Grain Free Banana Bake [vegetarian, gluten free, dairy free, FODMAPs friendly]
Ingredients:
- 1/4 cup almond flour
- 1/4 cup coconut flour
- 1/4 tsp baking powder
- pinch salt
- 1 really ripe banana, mashed
- 2 eggs
- 1/4 cup almond milk (or other non dairy liquid)
- 1/8 tsp liquid stevia (or 1 tbsp maple syrup/honey/agave – reduce liquid to 3 tbsp)
Directions:
Mix together wet ingredients in one bowl and dry in another bowl. Combine and stir.
Pour into greased ramekin or small glass baking dish (I used a pyrex that holds 2 cups).
Bake at 350 degrees F for 45-50 minutes (or until a toothpick comes out clean).
As you can see, it puffed up quite nicely. Vegan baking is so different than baking with eggs. I’ve yet to get anything as fluffy without using eggs (regardless of the amount of baking soda/baking powder used), but texture aside, the flavor doesn’t really seem affected by eggs one way or the other.
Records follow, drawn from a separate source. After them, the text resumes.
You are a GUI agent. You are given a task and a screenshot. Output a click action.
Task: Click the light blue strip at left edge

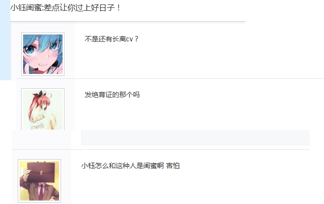tap(5, 40)
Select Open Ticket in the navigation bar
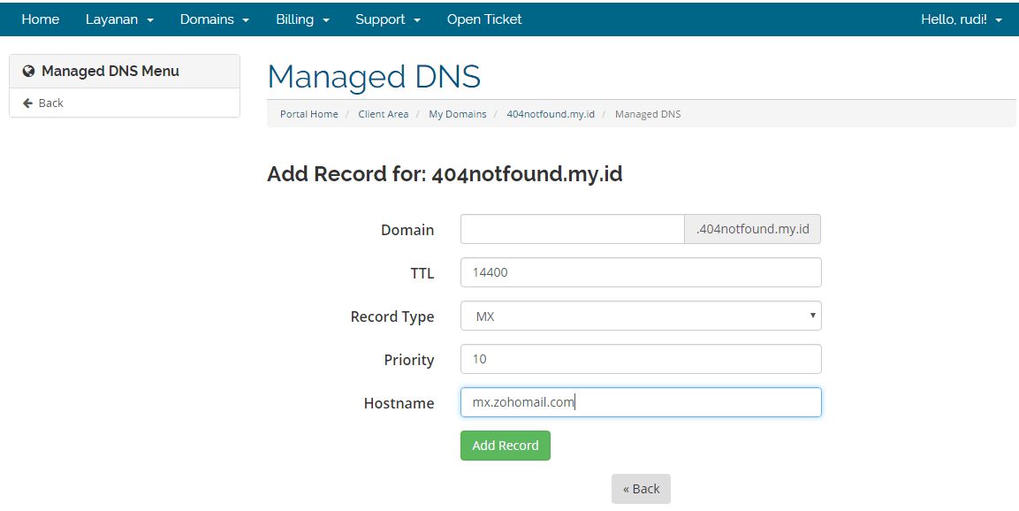 coord(484,19)
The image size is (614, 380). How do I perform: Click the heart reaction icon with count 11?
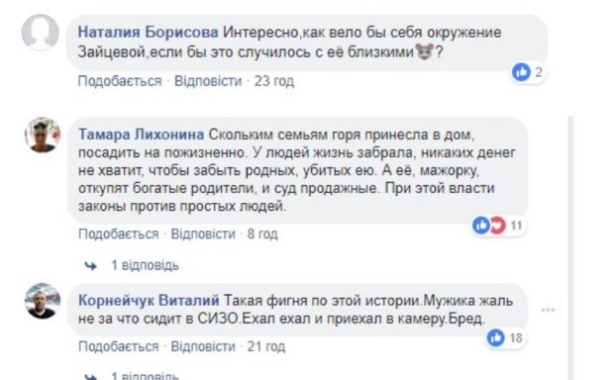pyautogui.click(x=497, y=226)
Ground flax seeds, on the other hand, add a nice nutty yummy flavor. So use whichever suits your needs.
I almost added peanut butter into the mix, but I didn’t because I knew I was going to add more afterwards anyway. But that’s always an option.
Yummmm.
A little crumbly, but I ate it straight out of the glass bowl so it didn’t matter at all.
Not sure how swapping flours will work for this recipe, so you’re on your own for those subs. Coconut flour is a tricky one.
So going to try this! I love coconut but hate cooking with the flour. Like you say it is tricky so I always worry I will mess it up. However you can never go wrong with a tried and tested recipe huh!
Yep. This will be happening.
Im going to have to try this. Im experimenting with cutting out gluten right now so this is perfect!
Who cares what it is called, as long as it tastes good..right?? 😉 Banana is one of the best ingredients used for baking, so I am sure that I would love this!
stupid question, but would the banana be considered a wet ingredient or a dry? I’m thinking wet? Looks yummy. Love your creativity.
wet
Pinned it! Can’t wait to try it out!
YUMM.. You just gave me the ingenious idea to swap out my sweet tater pancakes in place for this banana bake and to use my sweet potato mashings to add girth to my protein shake for breakfast. I think I’ll add a little coconut milk, too to make it like banana shortcake? <3
xo.
That looks delicious! I may try it with wheat flours and let you know the result. I imagine adding chocolate chips would be nice and then topping with PB, of course.
Elise you are a genius!!! I saw your post earlier this evening and have 3 over ripe bananas in my kitchen, so needless to say I made this recipe tonight and it is delicious! There are so many adaptations going through my head….banana PB, banana chocolate PB. The list could go on!
yay! glad you liked 🙂
Okay, this sounds freaking amazing. I have so much coconut flour to use up so I’m totally making this once my bananas ripen!